The Covid-19 pandemic undoubtedly ravaged most businesses around the globe. Amongst the most hit, is the tourism and hospitality sector which largely depends on local and foreign guests. Due to local and international travel embargoes the hospitality sector was brought on its knees. Accordingly, as a way of incentivising and alleviate the tax burden on hotels, motels, lodges, Inns and other hospitality players the government through Statutory Instrument (S.I.) 87 of 2021 exempted VAT on some goods and services offered by these operators.
The S.I. 87 of 2021
Basically, the S.I. exempted VAT on several services offered to domestic tourists by the tourism and hospitality players. Specifically, the exemption applies on:
- Food and beverages served at places of accommodation
- Shuttle services
- Car rental services
- Sport fishing
- Safari operations
- Touring and exploring national museums and monuments and
- Recreational activities provided by companies registered with Zimbabwe Tourism Authority (ZTA)

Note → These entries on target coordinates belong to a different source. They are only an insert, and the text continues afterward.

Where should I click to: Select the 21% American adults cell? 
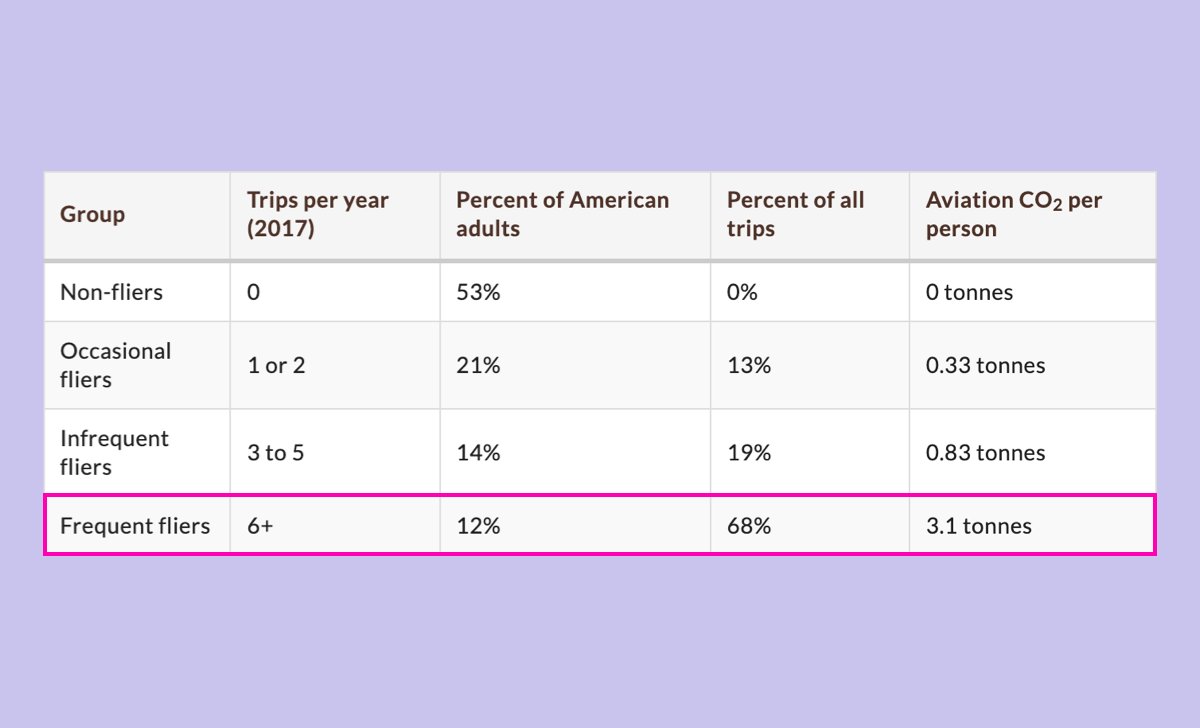478,365
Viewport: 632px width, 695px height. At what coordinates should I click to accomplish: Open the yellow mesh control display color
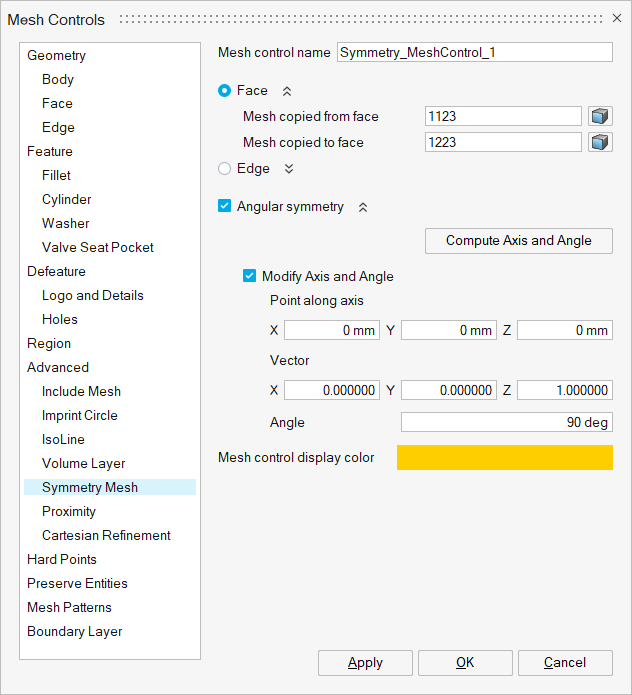coord(504,458)
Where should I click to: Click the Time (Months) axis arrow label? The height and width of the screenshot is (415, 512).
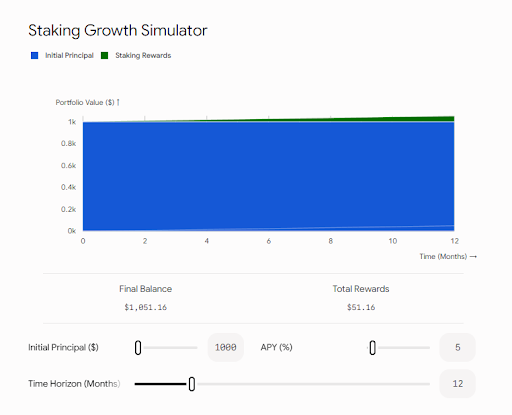pyautogui.click(x=448, y=257)
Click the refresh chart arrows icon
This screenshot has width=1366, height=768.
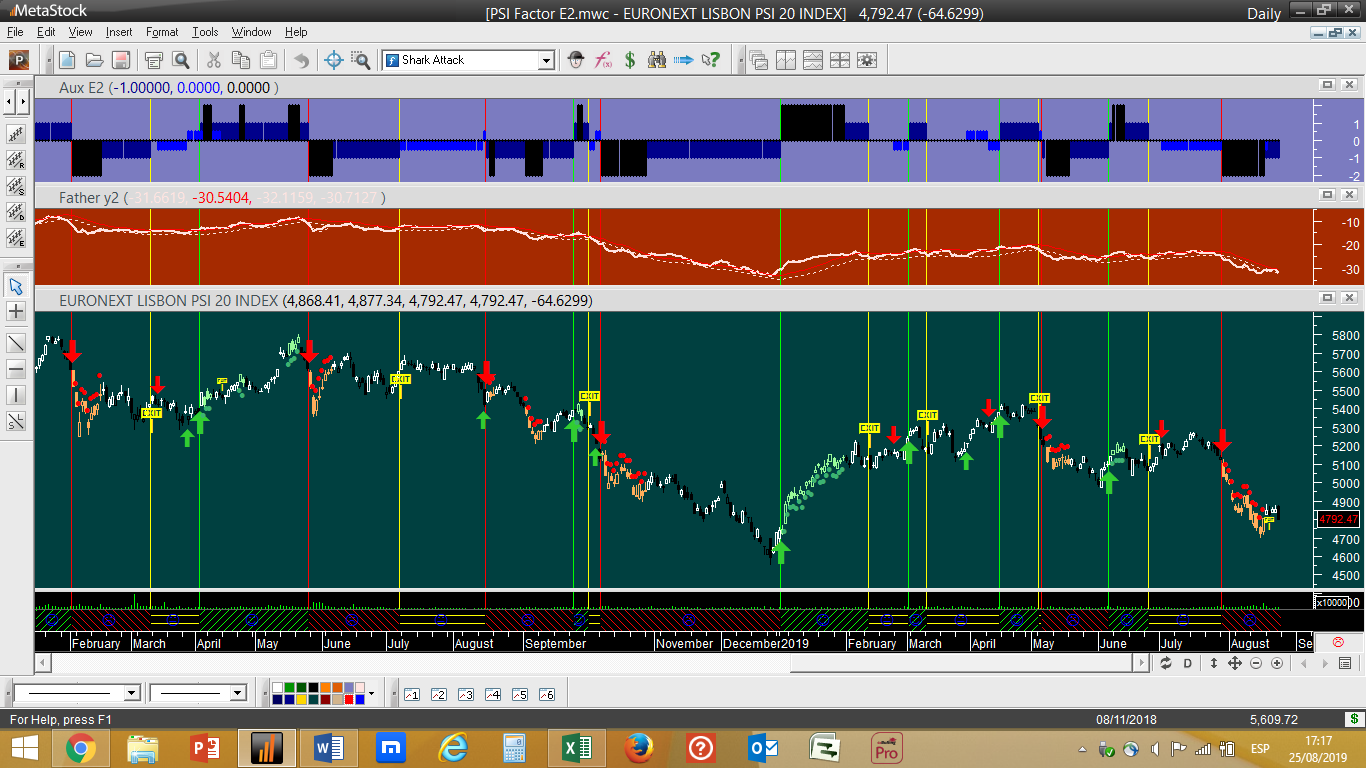pyautogui.click(x=1166, y=663)
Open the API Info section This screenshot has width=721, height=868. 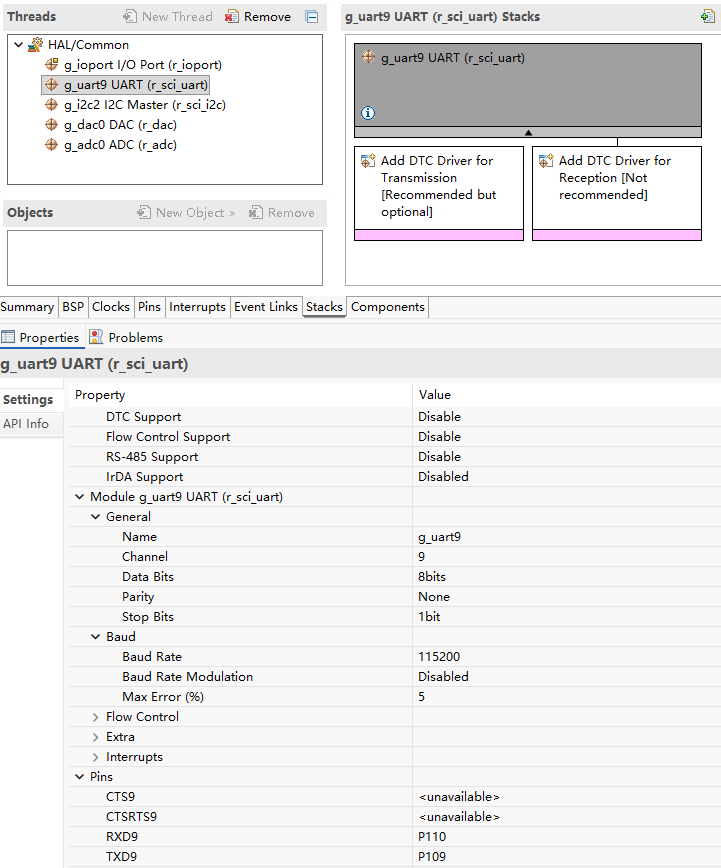(26, 423)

Accordingly, any other goods or services which fall outside the above stated list are basically subject to VAT at a standard rate of 14.5%, unless they inherently qualify for zero rating or an exemption. The S.I. further provides that a domestic tourist includes ‘any person who visits but does not sleep over at the place or in the area visited.’ This implies that domestic tourist includes both local and foreign visitors however, on the condition that accommodation is sought outside the place or area visited.
Enter Exemption
The S.I. stipulates that the exemption is valid for 12months from the day it was published i.e., 26 March 2021. Consequently, it is due to expire on the 25th of March 2022. Now looking at some of the specifics in detail, it is key to note that food and beverages qualify for the exemption only if they are served at a place that also offers accommodation services. Conversely, the exemption is not applicable to food and beverages served exclusively at sit-in restaurants or retail outlets i.e., where there is no place of accommodation. Additionally, any other recreational facilities other than shuttle services, car rental services, sport fishing, safari operations, touring and exploring national museums and monuments qualify for the VAT exemption only if they are being provided by an operator registered with ZTA. Technically, should the government not extend the exemption, all of the goods and services listed above will revert to the default standard rate of 14.5% with effect from 26 March 2022.

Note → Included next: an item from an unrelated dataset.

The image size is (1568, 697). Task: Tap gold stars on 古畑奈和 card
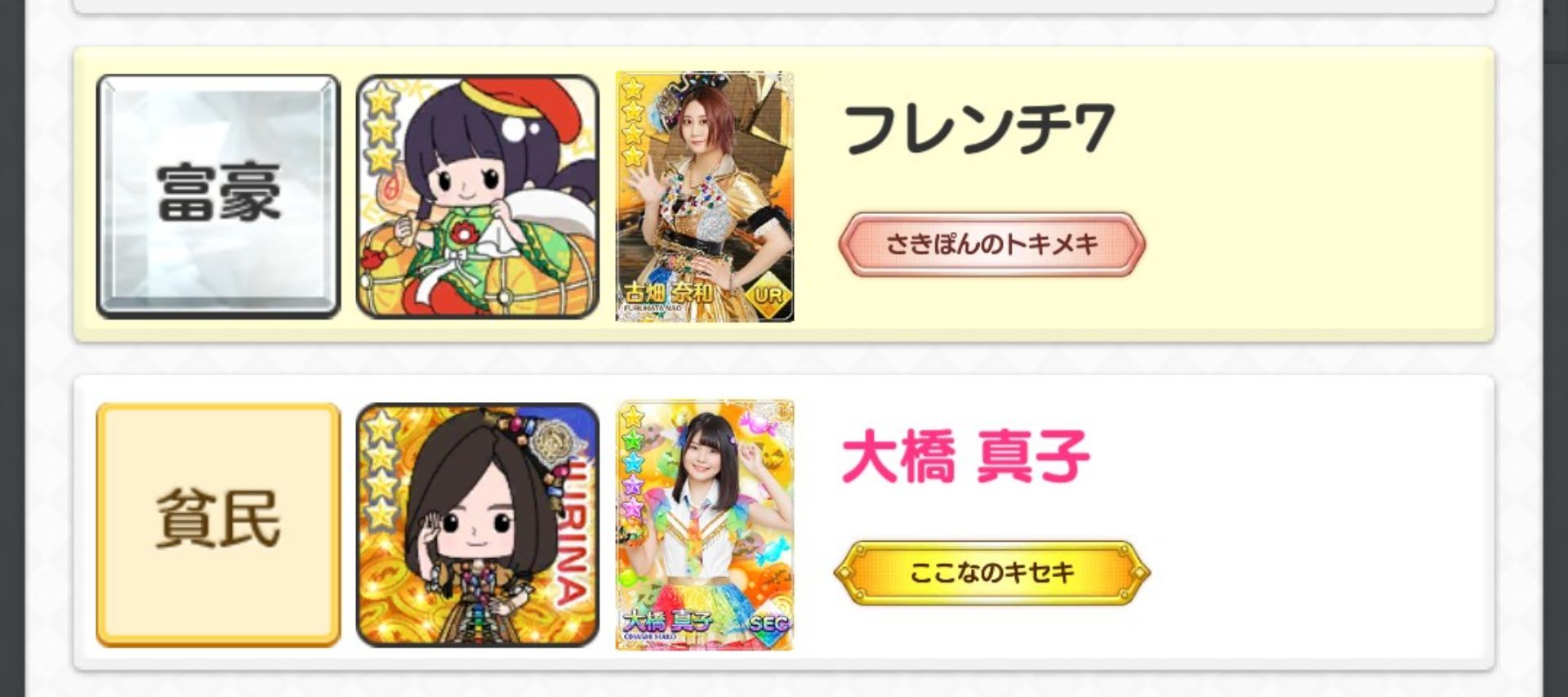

Where such supplies qualifying for the VAT exemption constitutes more than 10% of the operator’s revenue, input tax attributable to such supplies technically becomes a prohibited claim. Consequently, an apportionment of any input tax that cannot be directly allocated to either taxable or such exempt supplies is required to determine the prohibited portion. Conversely, where the exempt supplies are less than 10% of the total revenue an apportionment of the input tax is not required i.e., claim 100% input tax. However, it is of paramount importance to note that the exemption is only applicable if the guests i.e., domestic tourists, do not sleep at the visited hotel, motel, lodge etc or even in the area visited. Technically, such a requirement is difficult to administer or enforce from both the tax collector and business operator’s perspective. For clarity, let us assume that a person visits Harare and buys food at Hotel A and sleeps at Hotel B when both hotels are in Harare. Hypothetically, Hotel A is supposed to charge VAT at 14.5% as the visitor slept ‘in the area visited.’ However, from a practical business perspective, Hotel A will not charge VAT on the food to the visitor as it qualifies as ‘food served at a place of accommodation’ and the visitor i.e., the domestic tourist, did not sleep over ‘at the place’ visited. In essence, the definition of a domestic tourist is not practical and brings ambiguity in the business scope.
Conclusion
The exemption mainly benefits the tourism and hospitality players and it expires on the 25th of March 2022. Hence, it is key for these industry players to properly account for VAT on the qualifying supplies. As alluded to above, where such goods and services (qualifying for exemption) constitute more than 10% of the total revenue input tax might need to be apportioned to determine the non-claimable portion. As an addition, where VAT is charged on a supply which is supposed to be exempt, such VAT technically becomes due and payable to ZIMRA.